Rotterdam rekent de historie van de Kaapverdianen in de stad als cultureel erfgoed. Als geste is het gehele archief van het platenlabel Morabeza-records gedigitaliseerd en geschonken aan Kaapverdië. Linde Varossieau en Dirk Monsma verbazen zich erover dat ze zo weinig weten over Kaapverdië en de Kaapverdianen. Dagelijks lopen ze op de Nieuwe Binnenweg langs levensmiddelenwinkeltjes, een reisbureau en cafés met Cabo Verde op het etalageraam. Natuurlijk kennen ze de melancholie van het lied ‘Sodade ‘van Cesária Évora. Maar waar komt die melancholie vandaan? Samen gaan ze op onderzoek uit. Dirk besluit zijn vakantie door te brengen op vier van de negen eilanden.

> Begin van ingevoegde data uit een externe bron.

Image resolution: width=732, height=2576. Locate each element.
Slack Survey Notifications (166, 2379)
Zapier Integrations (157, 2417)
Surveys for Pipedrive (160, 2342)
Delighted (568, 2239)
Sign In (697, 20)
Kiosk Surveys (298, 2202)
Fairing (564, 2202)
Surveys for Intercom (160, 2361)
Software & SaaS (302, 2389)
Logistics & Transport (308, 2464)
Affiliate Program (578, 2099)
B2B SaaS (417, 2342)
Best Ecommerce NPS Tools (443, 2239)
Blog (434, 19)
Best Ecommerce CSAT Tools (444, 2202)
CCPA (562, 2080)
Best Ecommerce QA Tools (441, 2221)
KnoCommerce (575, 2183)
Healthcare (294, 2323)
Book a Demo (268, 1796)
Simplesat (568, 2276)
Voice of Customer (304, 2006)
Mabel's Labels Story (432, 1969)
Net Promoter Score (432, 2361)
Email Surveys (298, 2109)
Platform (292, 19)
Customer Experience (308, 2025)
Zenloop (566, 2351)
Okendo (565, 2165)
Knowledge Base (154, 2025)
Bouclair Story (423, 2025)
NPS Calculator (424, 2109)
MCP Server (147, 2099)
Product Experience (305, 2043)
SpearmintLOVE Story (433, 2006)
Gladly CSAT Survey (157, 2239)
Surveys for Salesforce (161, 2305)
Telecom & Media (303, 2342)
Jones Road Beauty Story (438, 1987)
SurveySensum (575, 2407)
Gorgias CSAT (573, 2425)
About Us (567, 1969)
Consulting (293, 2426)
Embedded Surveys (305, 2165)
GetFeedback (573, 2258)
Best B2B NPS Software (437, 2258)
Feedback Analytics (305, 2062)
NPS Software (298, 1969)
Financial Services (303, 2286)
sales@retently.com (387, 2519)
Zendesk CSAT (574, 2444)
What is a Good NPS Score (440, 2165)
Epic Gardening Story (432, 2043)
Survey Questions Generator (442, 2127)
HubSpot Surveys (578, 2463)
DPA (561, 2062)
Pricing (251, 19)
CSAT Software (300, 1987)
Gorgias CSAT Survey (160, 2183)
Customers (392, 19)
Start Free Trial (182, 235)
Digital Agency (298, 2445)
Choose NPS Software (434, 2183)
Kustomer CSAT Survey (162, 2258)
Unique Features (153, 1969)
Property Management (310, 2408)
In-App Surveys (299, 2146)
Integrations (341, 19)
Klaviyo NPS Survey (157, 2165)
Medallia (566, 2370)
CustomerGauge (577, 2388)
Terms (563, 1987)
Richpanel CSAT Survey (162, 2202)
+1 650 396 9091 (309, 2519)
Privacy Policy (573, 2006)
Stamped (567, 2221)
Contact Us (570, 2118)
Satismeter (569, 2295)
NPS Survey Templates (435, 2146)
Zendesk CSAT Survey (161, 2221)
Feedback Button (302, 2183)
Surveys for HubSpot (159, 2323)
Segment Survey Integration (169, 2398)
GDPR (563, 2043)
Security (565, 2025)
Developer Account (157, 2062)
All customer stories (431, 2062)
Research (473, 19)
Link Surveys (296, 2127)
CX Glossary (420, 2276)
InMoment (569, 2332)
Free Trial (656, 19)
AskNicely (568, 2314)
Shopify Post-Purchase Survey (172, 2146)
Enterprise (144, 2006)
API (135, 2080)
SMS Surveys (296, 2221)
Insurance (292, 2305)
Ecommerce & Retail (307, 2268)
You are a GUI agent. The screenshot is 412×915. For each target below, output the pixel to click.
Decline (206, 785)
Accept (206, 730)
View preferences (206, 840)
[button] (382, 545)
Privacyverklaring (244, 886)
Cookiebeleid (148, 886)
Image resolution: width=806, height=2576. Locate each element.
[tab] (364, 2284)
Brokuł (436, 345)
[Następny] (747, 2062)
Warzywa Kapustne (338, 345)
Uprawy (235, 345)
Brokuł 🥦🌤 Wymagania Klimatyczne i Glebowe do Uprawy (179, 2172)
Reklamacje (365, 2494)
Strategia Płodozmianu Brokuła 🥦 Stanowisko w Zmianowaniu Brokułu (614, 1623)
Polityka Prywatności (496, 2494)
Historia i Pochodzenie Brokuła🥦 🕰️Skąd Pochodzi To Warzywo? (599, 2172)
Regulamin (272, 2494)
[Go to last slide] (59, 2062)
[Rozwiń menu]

Kaapverdië is een paradijs voor toeristen. De archipel ligt zuidelijker in de Atlantische Oceaan dan de Canarische eilanden en tegenover de meest westelijke, groene punt van Senegal. De eilanden San Nicolau en San Antao hebben groene hellingen met wandelpaadjes tussen bevloeide, groene terrasjes met cassave, kool en maïs. De berg afdalen eindigt altijd bij de diepblauwe, deinende oceaan. San Vicente is omringd met kilometerslange oceaanstranden. Overal is een taxi of busje te vinden voor vervoer. Rechtstreekse vluchten vanuit Amsterdam gaan naar Sal. Natuurlijk zijn er toeristen die liever daar in een resort hun vakantiedagen doorbrengen. Het strandeiland ter grootte van Texel is een zandvlakte vol met vijfsterrenhotels, maar de stevige wind maakt het eiland aantrekkelijk voor alle vormen van surfen. Weinig Rotterdammers kunnen Cabo Verde op de kaart aanwijzen. Vertel aan een inwoner op Kaapverdië dat je in Rotterdam woont dan verschijnt herkenning op het gezicht en er volgt een verhaal over een broer, een tante of ander familielid.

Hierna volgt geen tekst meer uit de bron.